Saved data entries

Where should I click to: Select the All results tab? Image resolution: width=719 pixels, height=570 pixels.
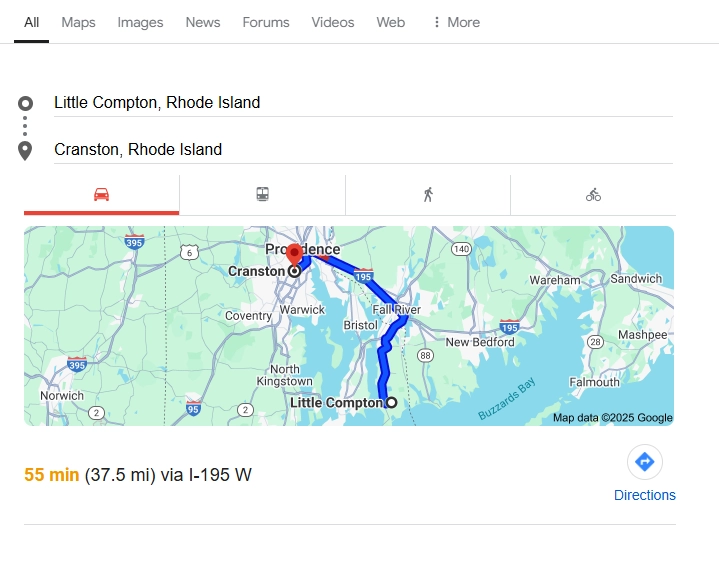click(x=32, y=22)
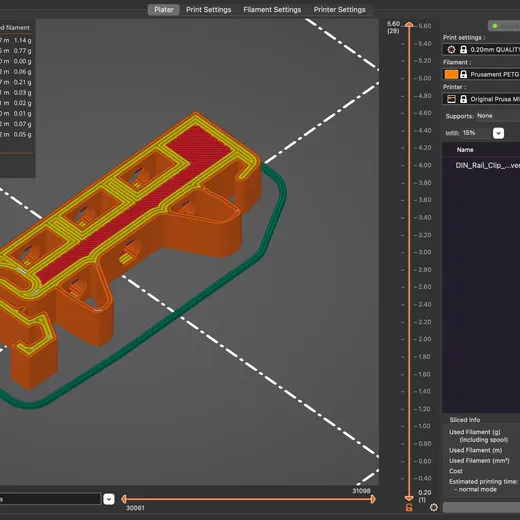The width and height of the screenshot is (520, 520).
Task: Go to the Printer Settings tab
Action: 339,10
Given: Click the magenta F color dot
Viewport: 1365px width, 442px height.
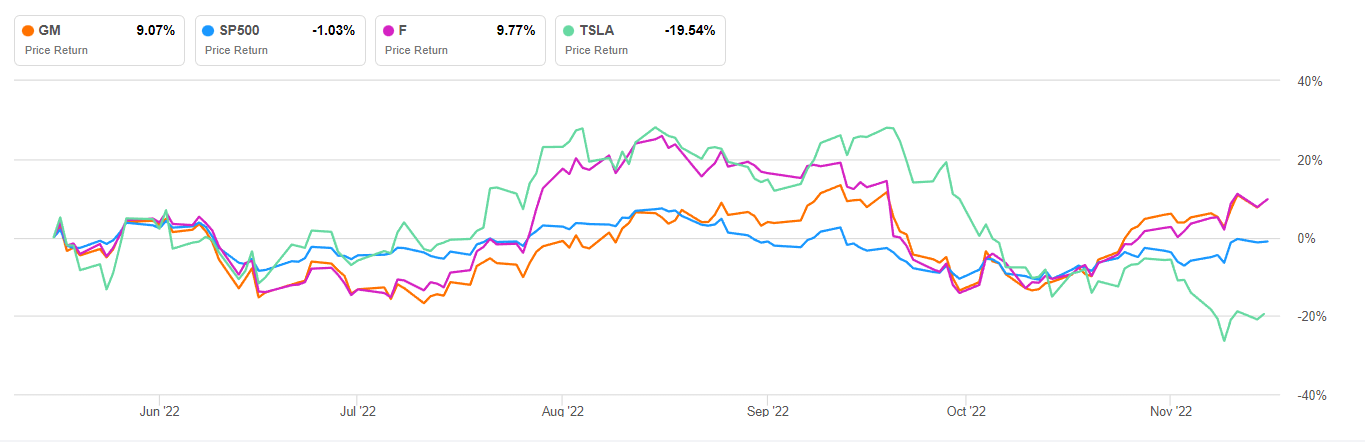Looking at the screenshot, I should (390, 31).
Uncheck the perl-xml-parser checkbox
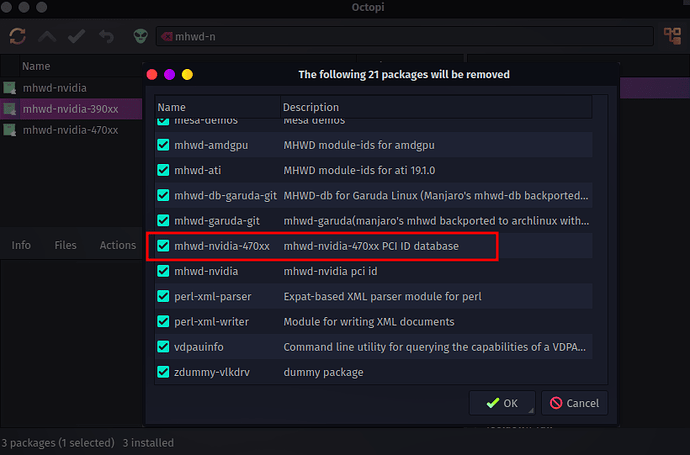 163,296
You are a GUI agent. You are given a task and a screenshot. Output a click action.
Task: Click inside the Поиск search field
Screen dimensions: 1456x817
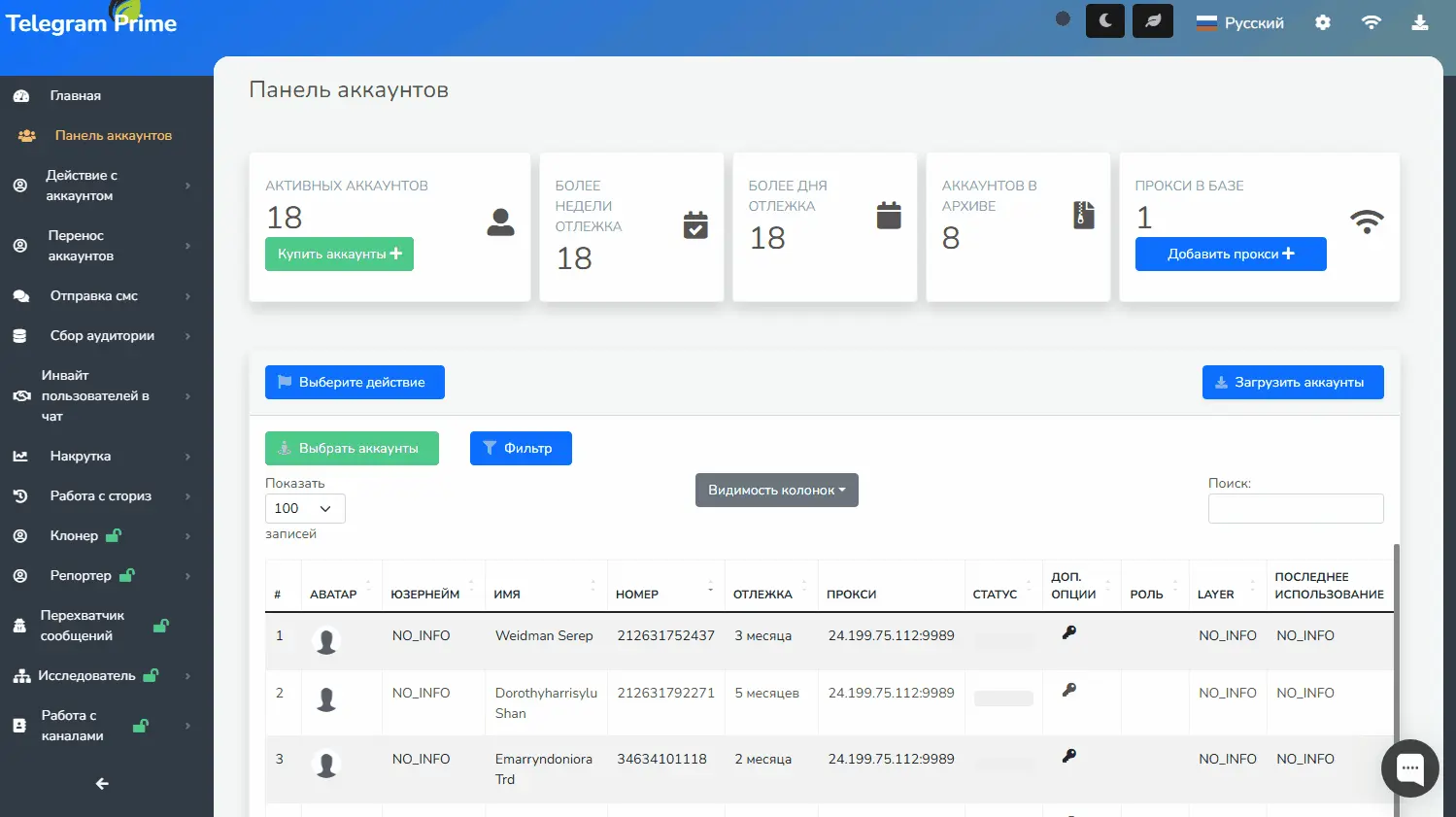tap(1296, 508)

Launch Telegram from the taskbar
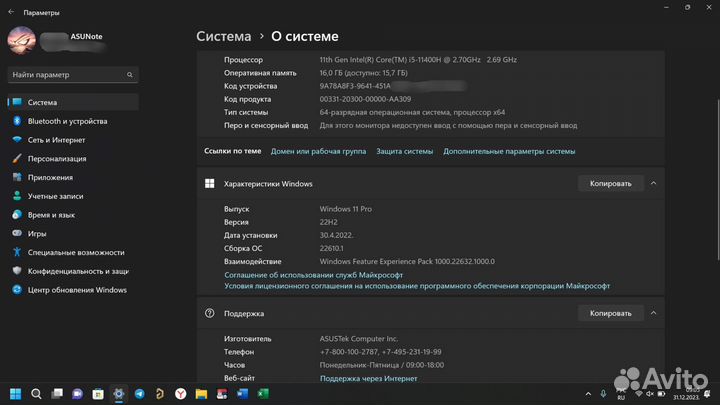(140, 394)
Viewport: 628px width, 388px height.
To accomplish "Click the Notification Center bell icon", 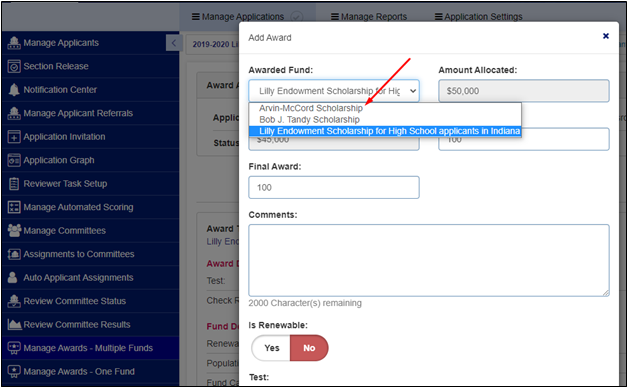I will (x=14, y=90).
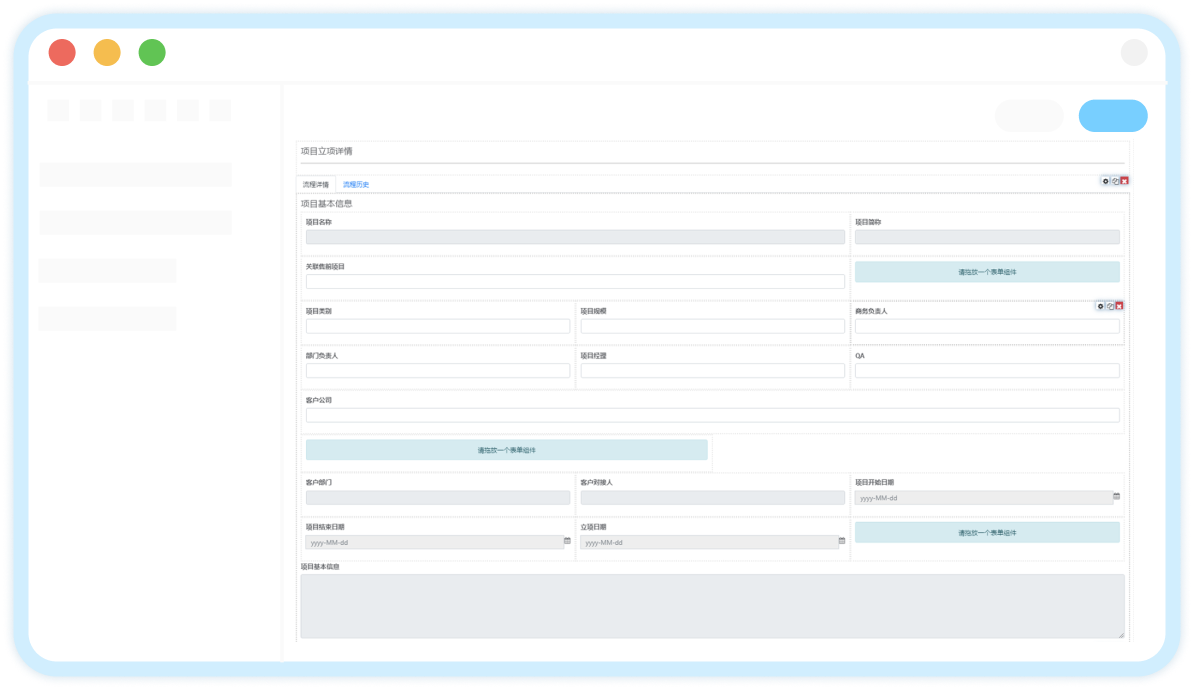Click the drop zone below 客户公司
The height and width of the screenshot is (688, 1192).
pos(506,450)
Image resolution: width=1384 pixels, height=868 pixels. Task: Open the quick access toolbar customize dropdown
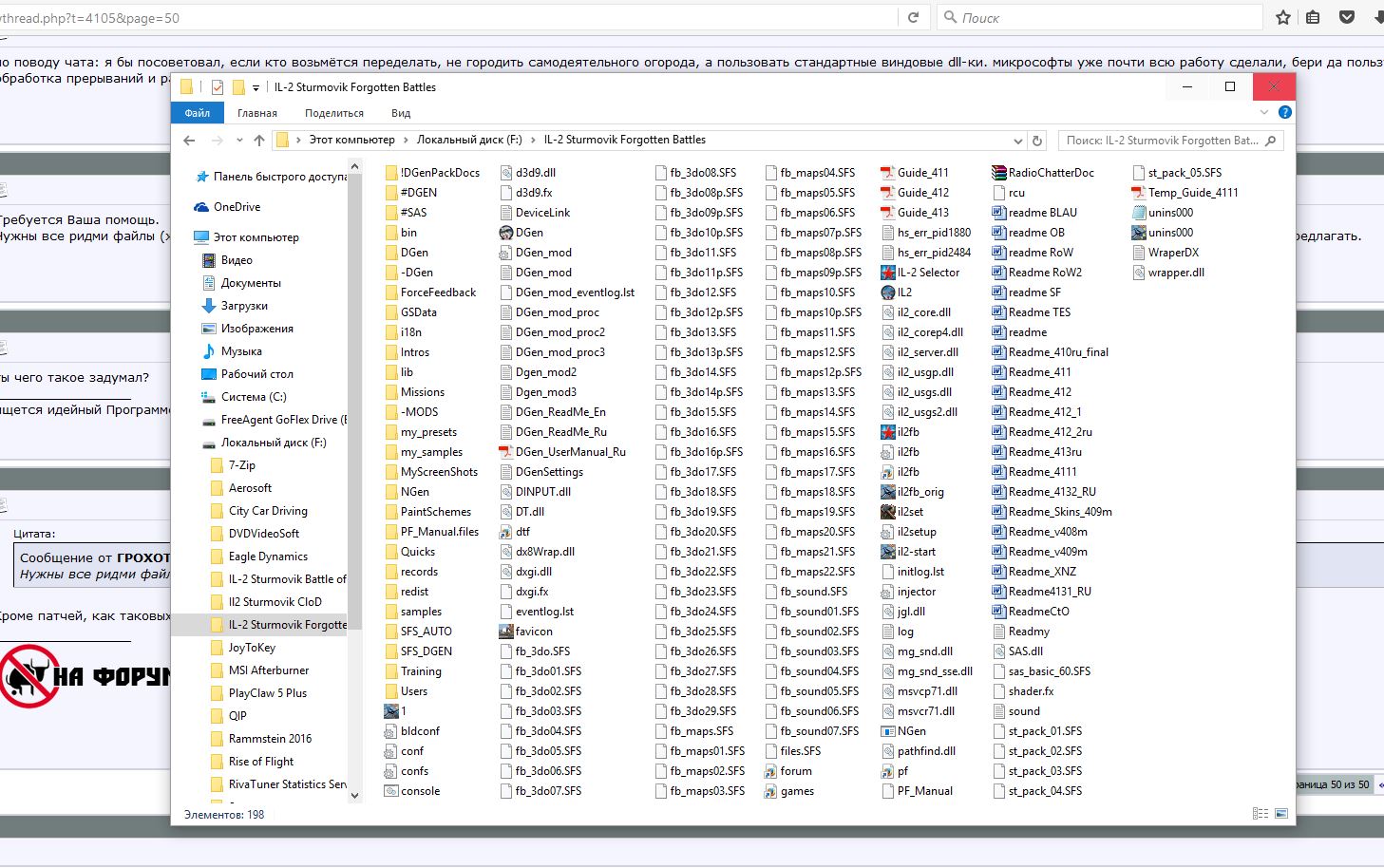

WHAT YOU HAVE TO DO: Go to the line above that has "You are a GUI" and copy exactly from there down to the line that has "Viewport: 628px width, 388px height.", both included. Leave the pictures out.

EXERCISE OUTPUT:
You are a GUI agent. You are given a task and a screenshot. Output a click action.
Task: Click inside the Поиск search field
Screen dimensions: 1456x817
tap(1296, 508)

Launch Telegram from the taskbar
(140, 394)
Viewport: 628px width, 388px height.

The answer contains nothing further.